If that wasn't surprising enough, the study also found that resident Indians respond to regional language ads 30% more compared to English ads.
Pardon the tongue-in-check tone, but what is really surprising is that companies seeking to go global must learn the same lessons over and over again, with each new generation of technology. The absolute necessity of translating anything marketing related - or customer facing as well - into a local language complete with local expressions, culturally-sensitive images, along with a grasp of the region’s history, manners and attitudes has been long established. All that remains is learning what these habits are and tapping the correct resources to execute the campaign according to local custom. Which in itself is hardly an easy feat, of course.
To be fair, new technology - a category that does include online marketing - requires a review of the basics so they can be adopted to these new-to-the-scene tools and practices. Consider the following:
1. That rant at the beginning of the article about the need for localization? It is not always an absolute. Ozone Media found that in the matrimony category, for example, non resident Indians respond better to regional language ads whereas resident Indians respond better to English creatives.
Across the world in Latin America, there are other considerations, such as whether to use universal or local Spanish in an online ad, writes Small Biz Trends.
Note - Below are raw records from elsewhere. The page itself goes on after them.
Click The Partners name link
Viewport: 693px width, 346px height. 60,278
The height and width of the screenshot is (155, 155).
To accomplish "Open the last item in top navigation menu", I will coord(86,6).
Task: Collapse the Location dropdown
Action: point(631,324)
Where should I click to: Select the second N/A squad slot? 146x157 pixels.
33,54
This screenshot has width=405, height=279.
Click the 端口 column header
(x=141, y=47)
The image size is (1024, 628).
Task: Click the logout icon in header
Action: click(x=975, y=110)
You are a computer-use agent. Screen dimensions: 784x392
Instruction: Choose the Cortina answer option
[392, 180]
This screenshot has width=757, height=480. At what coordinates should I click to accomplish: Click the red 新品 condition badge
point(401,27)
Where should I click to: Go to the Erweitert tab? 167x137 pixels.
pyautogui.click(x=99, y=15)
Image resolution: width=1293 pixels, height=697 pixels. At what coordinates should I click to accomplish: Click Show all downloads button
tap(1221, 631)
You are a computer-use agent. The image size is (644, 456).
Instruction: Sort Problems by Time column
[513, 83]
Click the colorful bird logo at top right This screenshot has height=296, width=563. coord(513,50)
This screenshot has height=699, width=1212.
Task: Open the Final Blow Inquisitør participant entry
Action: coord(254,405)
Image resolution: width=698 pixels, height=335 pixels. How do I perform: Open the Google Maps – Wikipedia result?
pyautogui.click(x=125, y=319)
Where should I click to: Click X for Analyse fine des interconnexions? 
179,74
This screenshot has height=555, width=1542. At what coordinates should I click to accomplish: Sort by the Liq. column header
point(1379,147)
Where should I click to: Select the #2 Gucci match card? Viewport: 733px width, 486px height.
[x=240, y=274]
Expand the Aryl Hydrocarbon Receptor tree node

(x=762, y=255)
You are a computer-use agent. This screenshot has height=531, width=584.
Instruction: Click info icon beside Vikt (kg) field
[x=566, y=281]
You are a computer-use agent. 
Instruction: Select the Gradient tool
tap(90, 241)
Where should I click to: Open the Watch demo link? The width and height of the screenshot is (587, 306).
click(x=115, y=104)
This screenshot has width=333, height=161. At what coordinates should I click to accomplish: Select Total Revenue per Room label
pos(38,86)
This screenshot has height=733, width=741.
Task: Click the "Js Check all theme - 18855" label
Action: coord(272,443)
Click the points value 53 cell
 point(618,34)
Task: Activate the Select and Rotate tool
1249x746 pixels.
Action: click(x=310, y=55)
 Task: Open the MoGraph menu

It is not an inconsequential decision, according to book author Joe Kutchera, who wrote "Latino Link: Building Brands Online With Hispanic Communities and Content", as an imbalance in Internet infrastructure investment has inadvertently created a pan-regional effect for Latinos online consumers.
"Spain invested $960 million in online advertising. For U.S. Latinos or Mexicans online, it means when they search in Spanish, many sites from Spain appear in their results. Spain invests four or five times more in content than other Spanish-language markets."
2. If you are going to do business with a US company in a foreign market because you feel more comfortable, at least investigate to make sure it is following local practices.
You would be surprised. Until a short while ago DoubleClick in Google was following some distinctly US-based practices that did not do well in the market, according to an Investors Business Daily article that ran in January 2011. It was only then that Google began stepping up its efforts, establishing local R&D centers, launching free strategies, and strengthening business localization. Up until that point DoubleClick has been using a CPM revenue model, even though local preference was for CPT or Cost Per Time. Driving that change, the paper said, was DoubleClick’s first and only foreign-based R&D center, in Shanghai.
3. The quality of local SEO varies tremendously. Adapt your strategies - and budget - accordingly.
In France and Spain the relatively quality of SEO is lower compared to other countries, says WebCertain chief executive Andy Atkins-Kruger (via Retail Week). Therefore a company could find it easier and cheaper to implement a multilingual SEO strategy. For Denmark or Germany, by contrast, a localized website and country-specific SEO strategy is essential due to the high level of ecommerce saturation and the high quality of local SEO.
4. Don't rely completely or even mainly on machine translation - even for simple SEO words.
For example, a mobile phone maker eager to break into China might consider translating English search terms to plug into a Chinese campaign, not realizing that the highest volume searches for cell phones in China come from a slang term, not the direct translation of cell phone, writes Elizabeth Elting for Business Insider. There are a myriad number of ways a mistranslation can occur - a photo or creative for a campaign that is suddenly confusing because of a mistranslated word. The difference doesn’t even have to be significant - the translation could be literally correct but the subtleties still lost.